◆ What the task asks: In the passage about Gimme's maze searches, can you write out the part that opens with "Interior 2 video" and closes with "again. Just sayin...", substituting "scent work class" for "nosework class"?

◆ Passage shown:
┄┄┄┄┄┄
Unfortunately Dorothy stopped the video before you could see Gimme's direct route out of the maze (both times). If we ever do this again, I'll ask her to film Gimme's exit too.


Interior 1 video - I was surprised to see Gimme solved this maze in 1:21, since it seemed much longer to me. Gimme found the entry in 20 seconds; got the first hide 5 seconds later with 46 seconds between it and the last hide.

Interior 2 video - Between runs, they changed the maze. We also entered/started from the other door to give them a completely different picture. Gimme took longer to find the entry, 41 seconds; got the first hide 15 seconds later, but only 38 seconds between it and the last hide.

Gimme thought this was six kinds of fun. Knowing how she can be, we were all amazed that she didn't deconstruct the maze to get to the hides. She certainly could have and has shoved stuff out of her way to get to hides in the past.

I thought she enjoyed the maze searches last week and now, again this week. I know I did. I think this could be a whole new nosework class. I'd enter just to watch her work it out. I wish I had enough stuff to make mazes of my own.

I have to add, I find corn mazes very creepy and you'd have to pay me a LOT to get me to go in one again. Just sayin...

Monday, April 24, 2017

RFE practice (41)

I was trying something a little different. I brought Gimme's matt to use for a reset when she starts offering me behaviors when I don't want offering. It didn't work for what I intended, but did have other benefits. One of the drawbacks is the inability to use my timer to tell me when I should be getting ready to end the session, since there's no way to accurately determine in advance how many 1 minute matt resets we might do. Thus the sessions are longer than I want, even factoring out the time on the matt.
┄┄┄┄┄┄
◆ Rows:
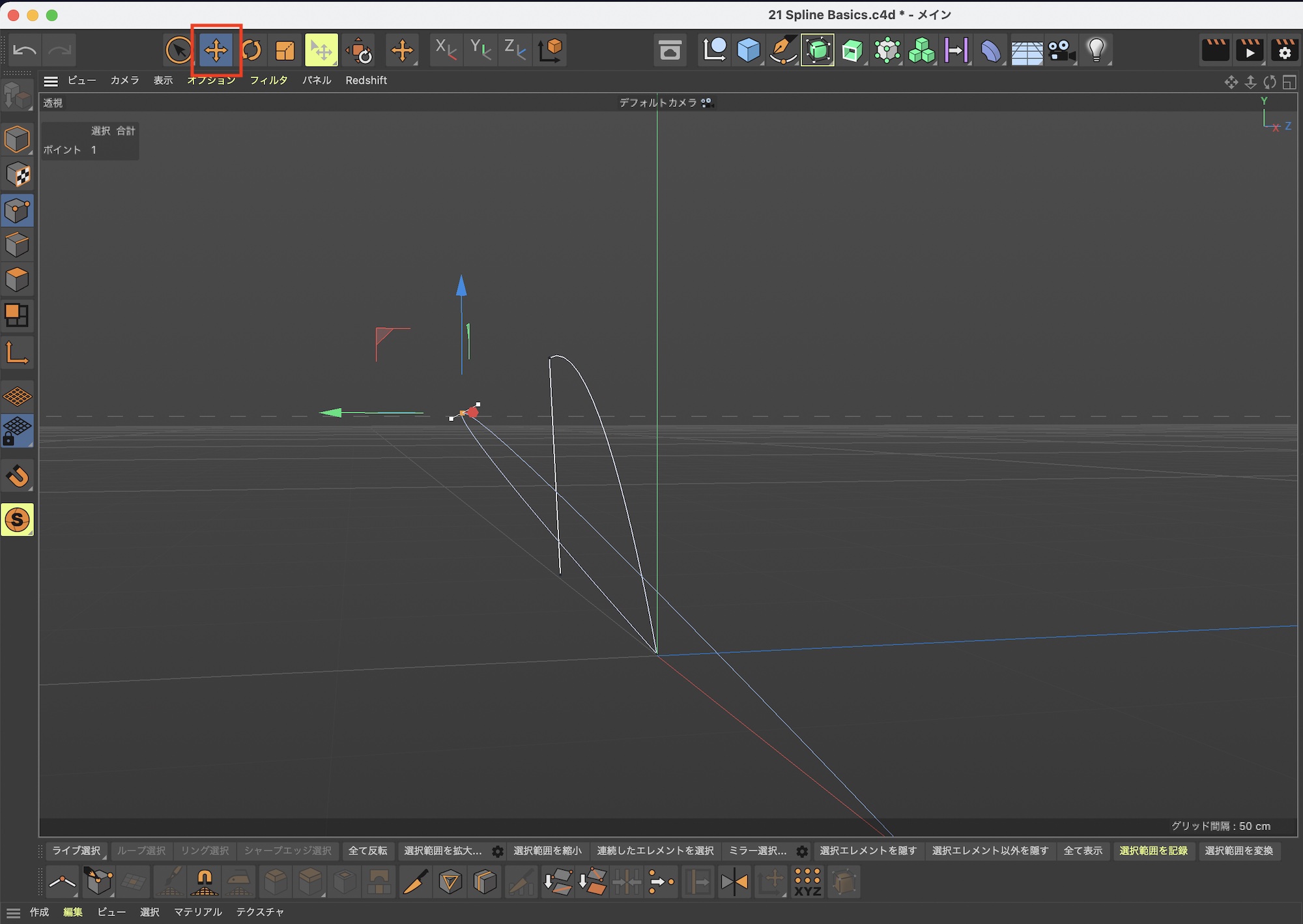Viewport: 1303px width, 924px height.
Task: Toggle Y axis lock
Action: [481, 50]
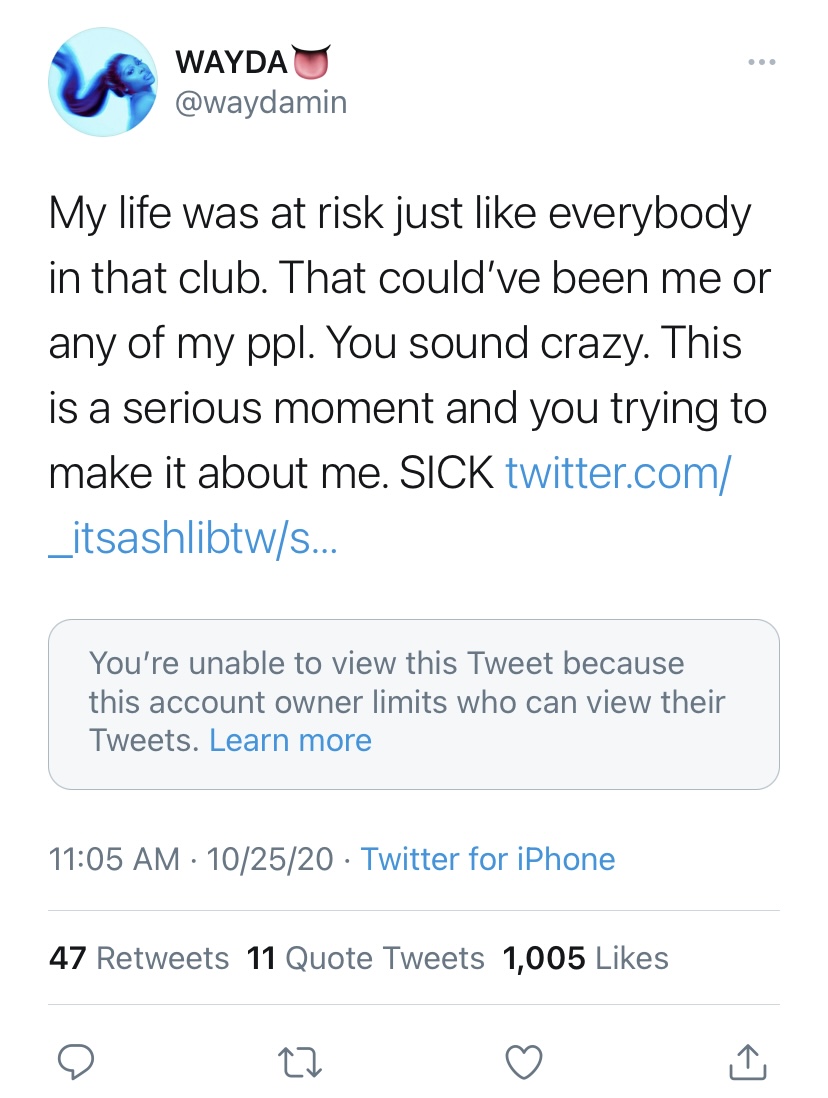Click the @waydamin handle
This screenshot has height=1098, width=828.
[x=260, y=102]
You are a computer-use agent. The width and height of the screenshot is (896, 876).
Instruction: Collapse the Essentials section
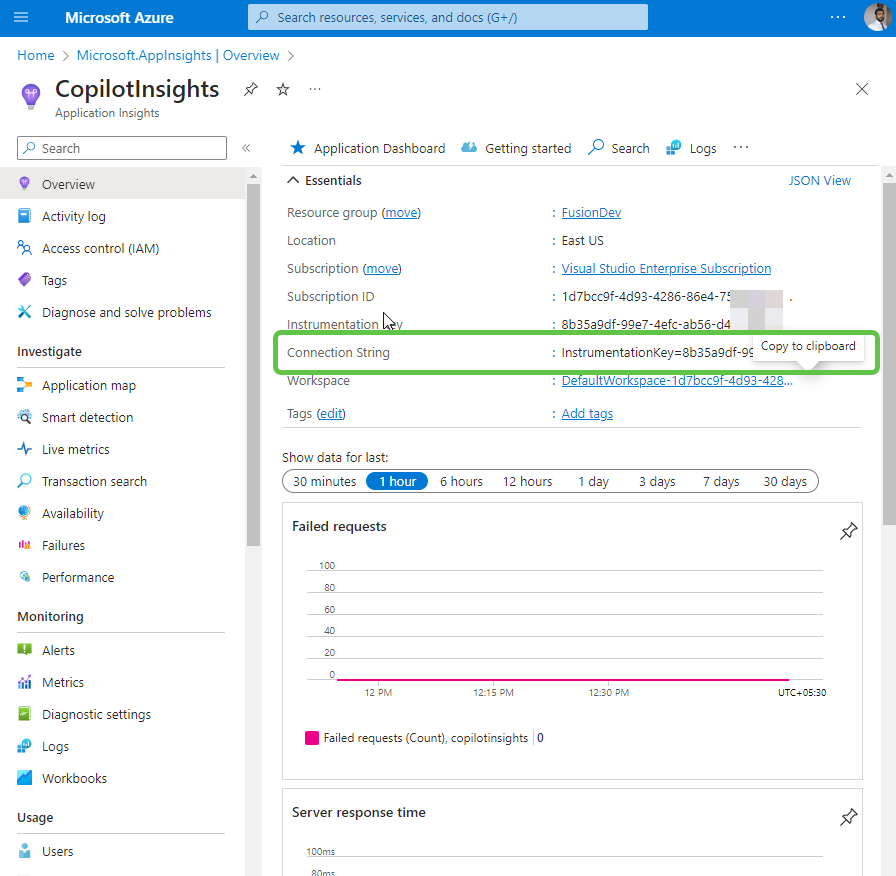pos(291,180)
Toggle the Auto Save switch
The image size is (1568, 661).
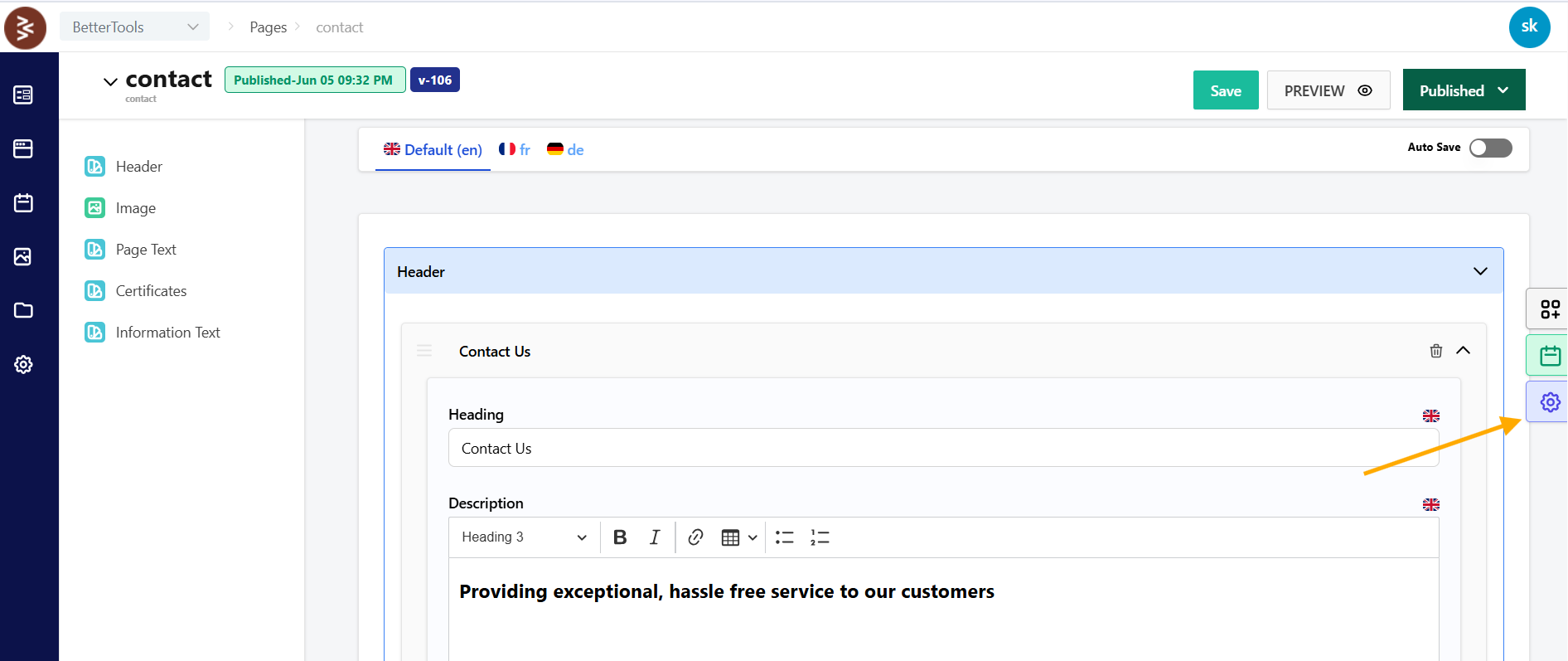1490,148
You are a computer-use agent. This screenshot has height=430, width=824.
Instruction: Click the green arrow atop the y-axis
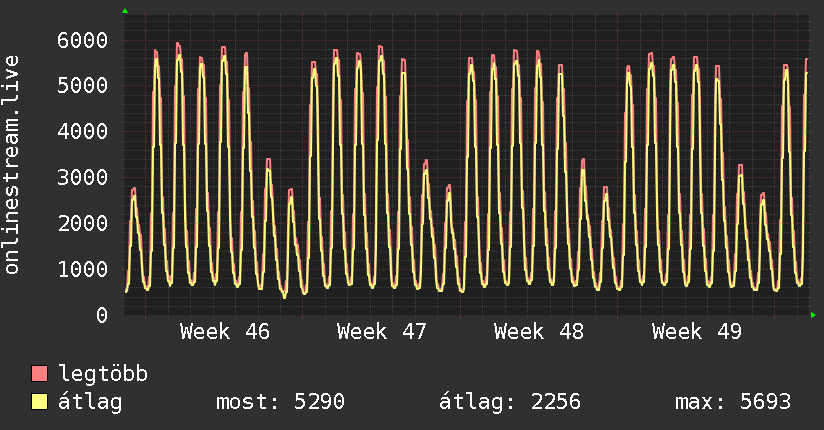pyautogui.click(x=125, y=11)
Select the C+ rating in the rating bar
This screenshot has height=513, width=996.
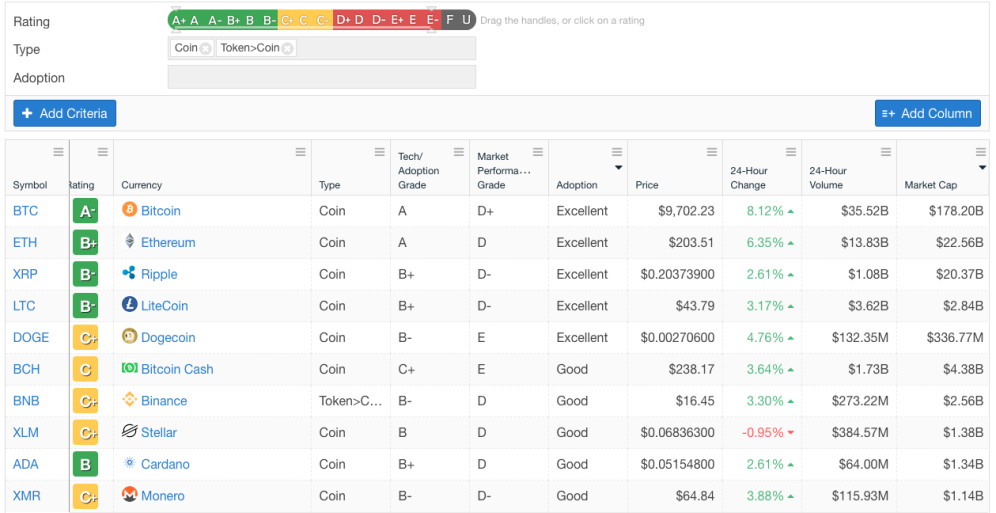[x=286, y=20]
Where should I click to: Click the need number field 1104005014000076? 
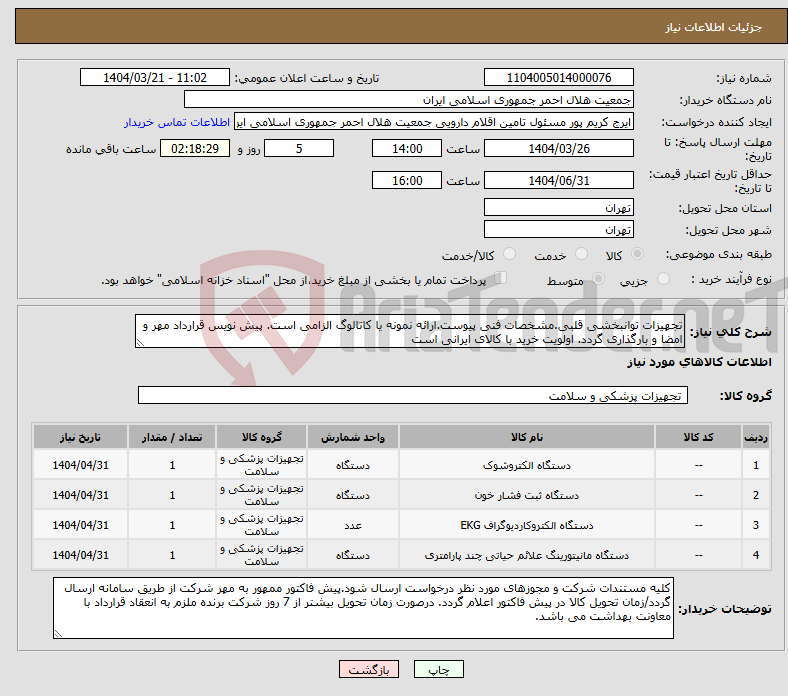pyautogui.click(x=558, y=78)
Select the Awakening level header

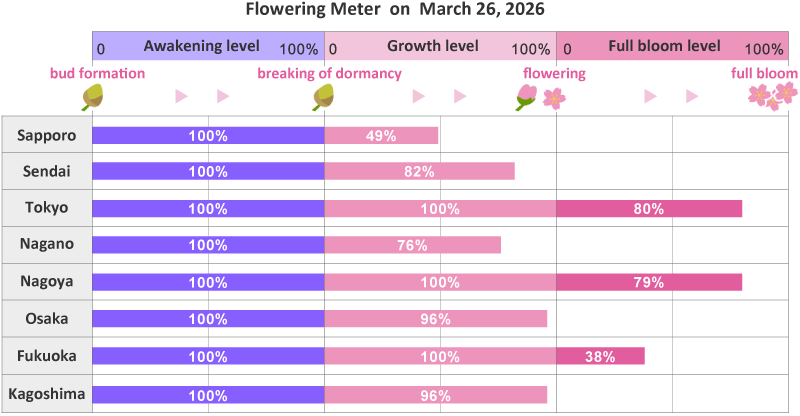(208, 47)
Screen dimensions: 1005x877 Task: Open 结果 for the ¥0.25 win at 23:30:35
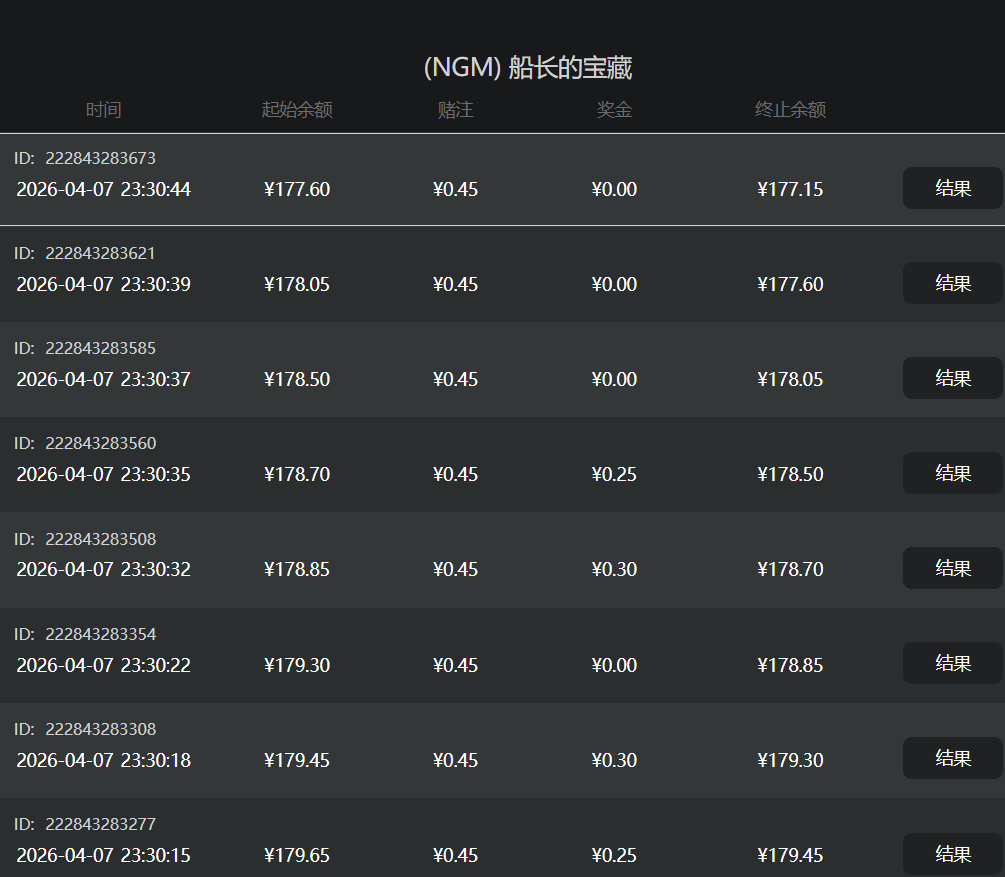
┄┄┄┄┄┄
◆ Response to this task:
Interior 2 video - Between runs, they changed the maze. We also entered/started from the other door to give them a completely different picture. Gimme took longer to find the entry, 41 seconds; got the first hide 15 seconds later, but only 38 seconds between it and the last hide.

Gimme thought this was six kinds of fun. Knowing how she can be, we were all amazed that she didn't deconstruct the maze to get to the hides. She certainly could have and has shoved stuff out of her way to get to hides in the past.

I thought she enjoyed the maze searches last week and now, again this week. I know I did. I think this could be a whole new scent work class. I'd enter just to watch her work it out. I wish I had enough stuff to make mazes of my own.

I have to add, I find corn mazes very creepy and you'd have to pay me a LOT to get me to go in one again. Just sayin...